▶ **TEXTO DEL EJERCICIO**
━━━━

Pero tampoco hay que ir tan rápido. Uno no se quita de arriba la condición de medio básico así como así. Ni siquiera yéndose. Al principio, la chapilla de inventario (que dice más o menos: "Producto del socialismo cubano. Número de serie: 09111967. En caso de pérdida devuélvase a su legítimo propietario") se nos nota en todo: en la actitud de cimarrón que teme que lo devuelvan a su hacienda; en la mirada reverente, mística casi, a los estantes de los supermercados y en la obsesión en rellenar el refrigerador como si estuviéramos esperando un ciclón o una guerra.
También se nota en el cambio, a un tono más bajo, cada vez que mencionamos al Innombrable; en el impulso inconsciente, cuando vamos de compras, de llevarnos la mano al bolsillo a ver si llevamos encima la libreta de racionamiento (o el carné de identidad, si vemos a un policía); o en la dificultad para deshacernos de la última bolsita de compras o de las sobras de la comida. O, en el caso de los deportistas, en el reflejo condicionado de dedicarle la última victoria "a nuestro Comandante en Jefe", como marca la tradición.
Todo esto, sumado a la extrañeza que causa una tarjeta de crédito o las pesadillas en las que uno sueña que está de regreso en Cuba y no puede salir, forma parte inevitable de los inicios de cualquier emigrado cubano. Pero dicha condición de medio básico tiene formas más sutiles de perdurar.
La Coca Cola y el colesterol
Esa chapilla de inventario no se cae así como así. Y aquellos que persisten en su condición de medios básicos espirituales no se preocupan por ocultarla, sino más bien hacen esfuerzos para que se les note. En cuanto tienen una oportunidad, aclaran que no se fueron de Cuba porque querían romper con las relaciones de propiedad, ni mucho menos con el propietario de los medios de producción. Sólo buscaban un medio más favorable para reponer sus mermadas fuerzas productivas.

━━━━

▶ **LISTADO DE REGISTROS**

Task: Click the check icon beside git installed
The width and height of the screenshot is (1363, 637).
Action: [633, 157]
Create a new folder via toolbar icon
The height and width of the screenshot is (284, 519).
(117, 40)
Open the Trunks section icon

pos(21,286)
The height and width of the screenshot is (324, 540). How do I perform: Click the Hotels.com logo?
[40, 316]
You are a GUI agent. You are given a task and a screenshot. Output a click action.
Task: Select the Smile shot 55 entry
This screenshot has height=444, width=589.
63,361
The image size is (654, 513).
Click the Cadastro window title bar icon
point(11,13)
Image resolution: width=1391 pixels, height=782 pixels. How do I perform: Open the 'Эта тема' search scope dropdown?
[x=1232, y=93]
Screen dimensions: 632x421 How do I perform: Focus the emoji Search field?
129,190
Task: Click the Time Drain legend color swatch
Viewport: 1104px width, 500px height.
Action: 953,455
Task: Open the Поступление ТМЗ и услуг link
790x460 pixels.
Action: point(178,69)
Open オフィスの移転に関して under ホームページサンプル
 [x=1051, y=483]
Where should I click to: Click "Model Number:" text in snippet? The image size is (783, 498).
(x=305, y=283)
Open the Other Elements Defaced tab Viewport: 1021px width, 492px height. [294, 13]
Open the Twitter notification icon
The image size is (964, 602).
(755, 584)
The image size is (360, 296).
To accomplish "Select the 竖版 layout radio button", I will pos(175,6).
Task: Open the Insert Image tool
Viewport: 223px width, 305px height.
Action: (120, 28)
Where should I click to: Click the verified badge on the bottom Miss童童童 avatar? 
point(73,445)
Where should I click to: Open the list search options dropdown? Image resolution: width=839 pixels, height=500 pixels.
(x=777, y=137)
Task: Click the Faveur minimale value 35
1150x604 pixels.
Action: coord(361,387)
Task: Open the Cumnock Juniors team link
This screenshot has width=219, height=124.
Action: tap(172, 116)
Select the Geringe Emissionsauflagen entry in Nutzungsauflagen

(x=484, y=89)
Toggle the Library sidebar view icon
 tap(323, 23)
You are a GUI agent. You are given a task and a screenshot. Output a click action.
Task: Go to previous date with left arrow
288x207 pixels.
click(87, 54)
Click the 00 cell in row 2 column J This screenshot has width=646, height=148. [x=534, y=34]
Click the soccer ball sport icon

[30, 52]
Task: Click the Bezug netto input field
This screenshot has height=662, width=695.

━━━━

▶ **INSTRUCCIONES**
1) Enumera todos los rasgos que, según los dos primeros párrafos del texto sobre los emigrados cubanos, delatan la chapilla de inventario. Incluye los que siguen a "se nos nota en todo" y a "También se nota en".
2) Resume en dos oraciones el texto sobre los emigrados cubanos.
3) Continúa el texto sobre los emigrados cubanos a partir de su última oración.

▶ **RESPUESTAS NUMERADAS**
1)
- La actitud de cimarrón que teme que lo devuelvan a su hacienda.
- La mirada reverente, casi mística, a los estantes de los supermercados.
- La obsesión por rellenar el refrigerador como si se esperara un ciclón o una guerra.
- El cambio a un tono más bajo cada vez que se menciona al Innombrable.
- El impulso inconsciente, al ir de compras, de llevarse la mano al bolsillo para ver si se lleva encima la libreta de racionamiento (o el carné de identidad, si se ve a un policía).
- La dificultad para deshacerse de la última bolsita de compras o de las sobras de la comida.
- En los deportistas, el reflejo condicionado de dedicarle la última victoria "a nuestro Comandante en Jefe".

2) Al emigrado cubano le cuesta quitarse la condición de medio básico, que al principio se le nota en hábitos como la reverencia ante los estantes de los supermercados, la búsqueda inconsciente de la libreta de racionamiento o la dedicatoria de victorias al Comandante en Jefe. Esa condición también perdura de formas más sutiles: algunos incluso la exhiben y aclaran que no dejaron Cuba para romper con el propietario de los medios de producción, sino para reponer sus mermadas fuerzas productivas.

3)
Estos medios básicos espirituales pasan de decir —con la mayor elegancia— que no quieren hablar de política a exigir el cese del bloqueo (supongo que porque el embargo no es político sino económico), o a hablar de los logros de la Revolución. Y es que les basta mirarse en el espejo para ver el mayor logro de la Revolución, o sea, ellos mismos. No es que se vean especialmente hermosos. Es que cuando, frente al espejo, empiezan a detectar arrugas, ojeras y libritas de más, llegan a una irrebatible conclusión: mientras la Revolución les dio salud y educación, lo único que ahora les da el capitalismo es tensiones y colesterol.
Siempre les será difícil explicar por qué abandonaron la educación socialista por la insalubre explotación capitalista, pero tampoco todo tiene que ser racionalizado, porque de lo contrario la vida perdería su encanto. Uno de los puntos fuertes de estos medios básicos es la creación de imágenes sobre el capitalismo o el exilio, o sobre ambas a la vez, como en esa frase que hemos oído tantas veces: "Miami es La Habana con Coca Cola".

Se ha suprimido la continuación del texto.